At the end of the narrative, Walton says he believes Victor. Then his men start to entreat him to be able to go back home when they break free of the ice, and Victor states that they should not and gives a rousing speech, but that does not convince them, and Walton consents to head home if they break free of the ice. Just before they are going to be able to leave, Walton hears a noise and comes upon the monster weeping over his creator’s body. He tells Walton that he regrets having become a murderous creature, and that he would like to die now that his creator is dead. He leaves the ship and is never seen again.

Discussion of Work
This work’s main themes are of monstrosity, creation and science, and nature. Victor’s character may be said to be the real monstrous being, as his obsessions and passions lead him to performing unconscionable acts. He becomes an all-powerful necromancer, but without the same techniques and skills as God; he cannot create anything but horror. The dead body parts coming from criminals also speak to a belief that only wickedness can come from wickedness, a belief that Victor does not hold upon his initial entry into the work of creation. When the creature awakes, he is much like an infant, and Frankenstein cannot deal with what he has created, incapable of seeing the clean slate that he has created and instead only seeing his poor handiwork in creation of the body, which is several times the size of a normal human being. The creature’s initial forays into the world bring forward a discussion of nature vs. nurture.
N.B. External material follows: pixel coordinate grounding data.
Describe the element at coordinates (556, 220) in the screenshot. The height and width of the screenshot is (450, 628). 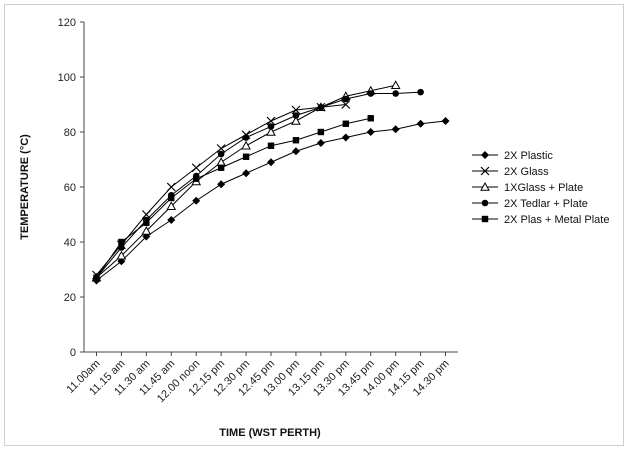
I see `legend-label-5: 2X Plas + Metal Plate` at that location.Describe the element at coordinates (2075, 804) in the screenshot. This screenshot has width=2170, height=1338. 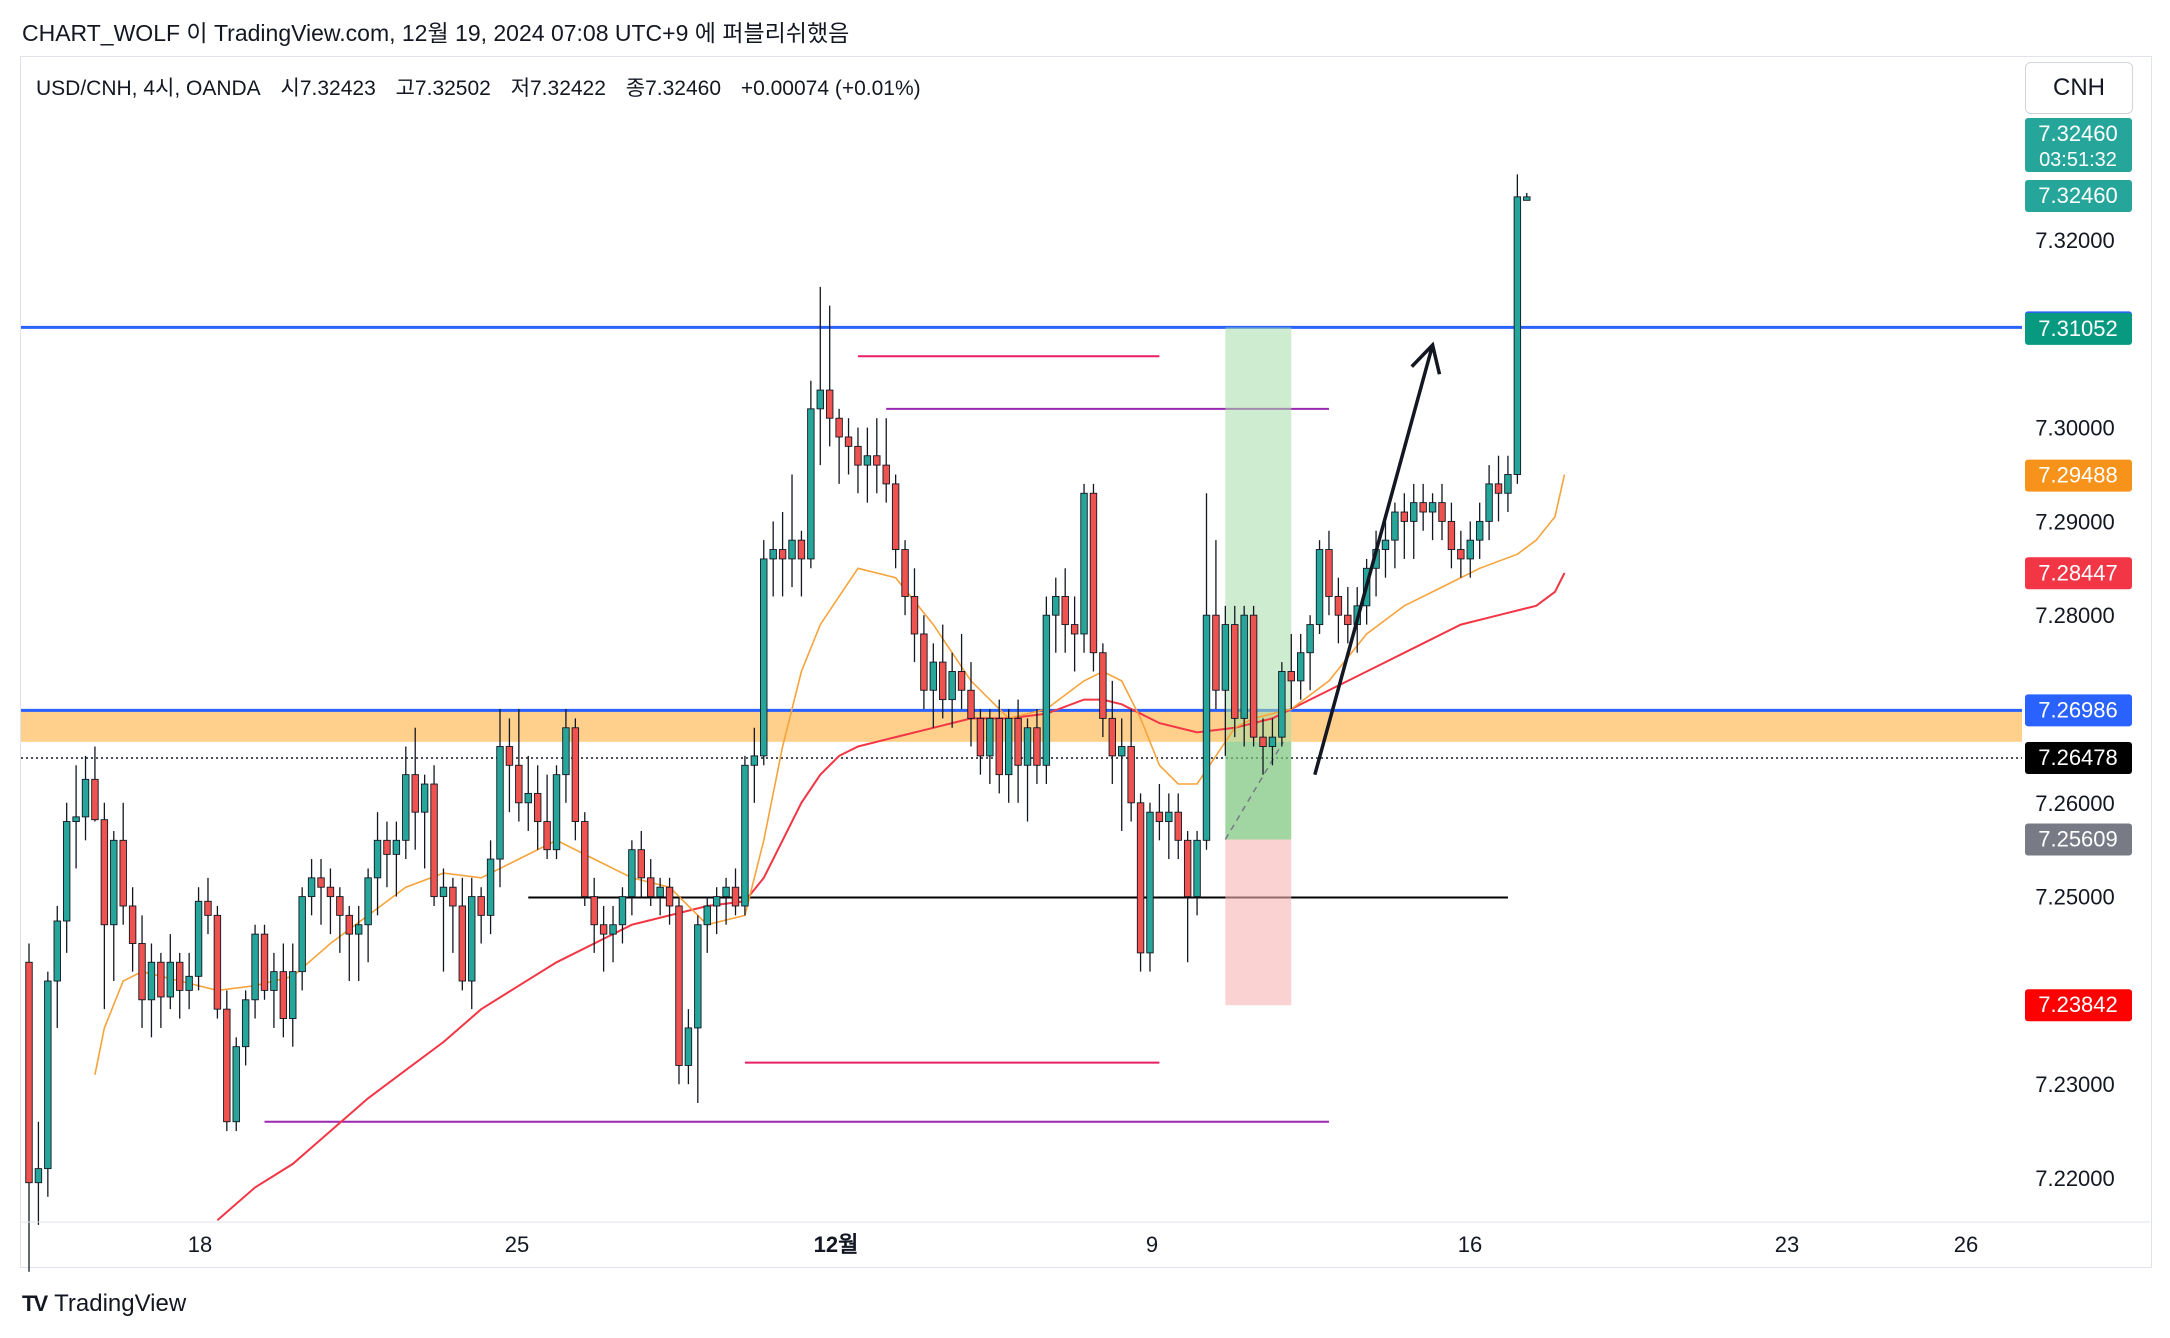
I see `price-tick: 7.26000` at that location. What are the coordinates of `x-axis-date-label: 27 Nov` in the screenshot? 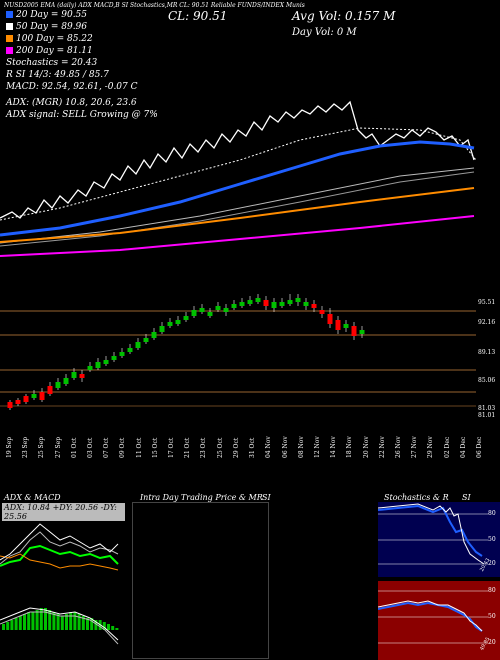 It's located at (415, 447). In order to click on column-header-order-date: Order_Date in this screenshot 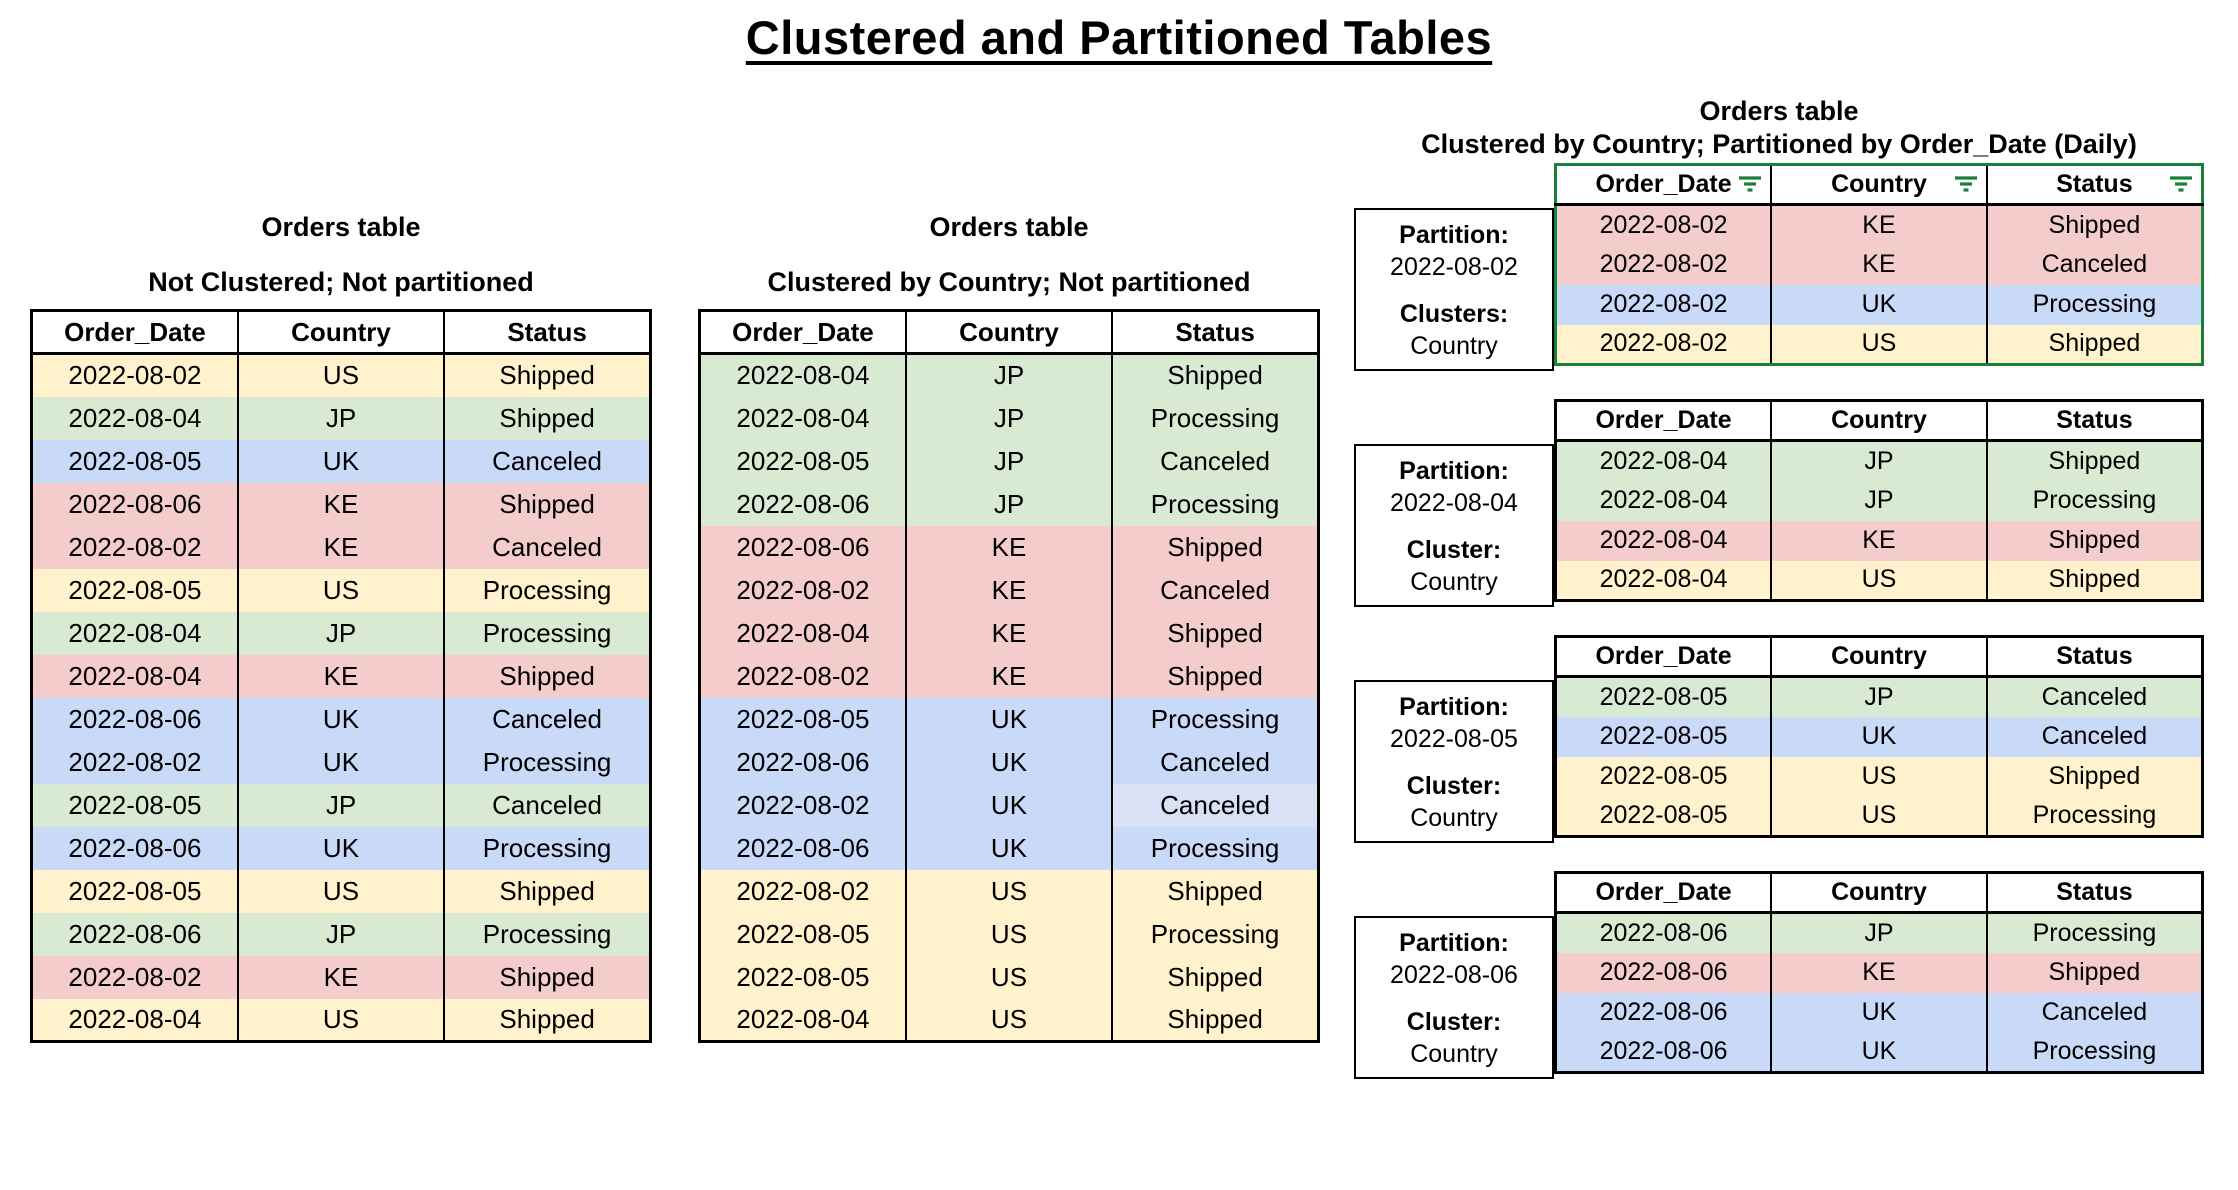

Science is also a large portion of the book’s discussion, as alchemy, electricity, chemistry, and biology are all part of Victor’s development. The subjects themselves seem innocuous, but in the hands of the obsessed man, they become tools for a madman’s monstrosities. The science is seemingly pitted against God and his goodness, as what is created from the science that Victor utilizes turns into a great evil.

Nature plays the part of the healer, as it is the only space that any of the characters, particularly Victor and his creature, can find any solace or relief. This is particularly true of Victor, who regularly goes to the woods or to any space where natural growth lives in order to clear his mind and rid himself, either figuratively or literally, of the creature he’s created. It lies in stark contrast to the dead, reanimated flesh that is the creature himself.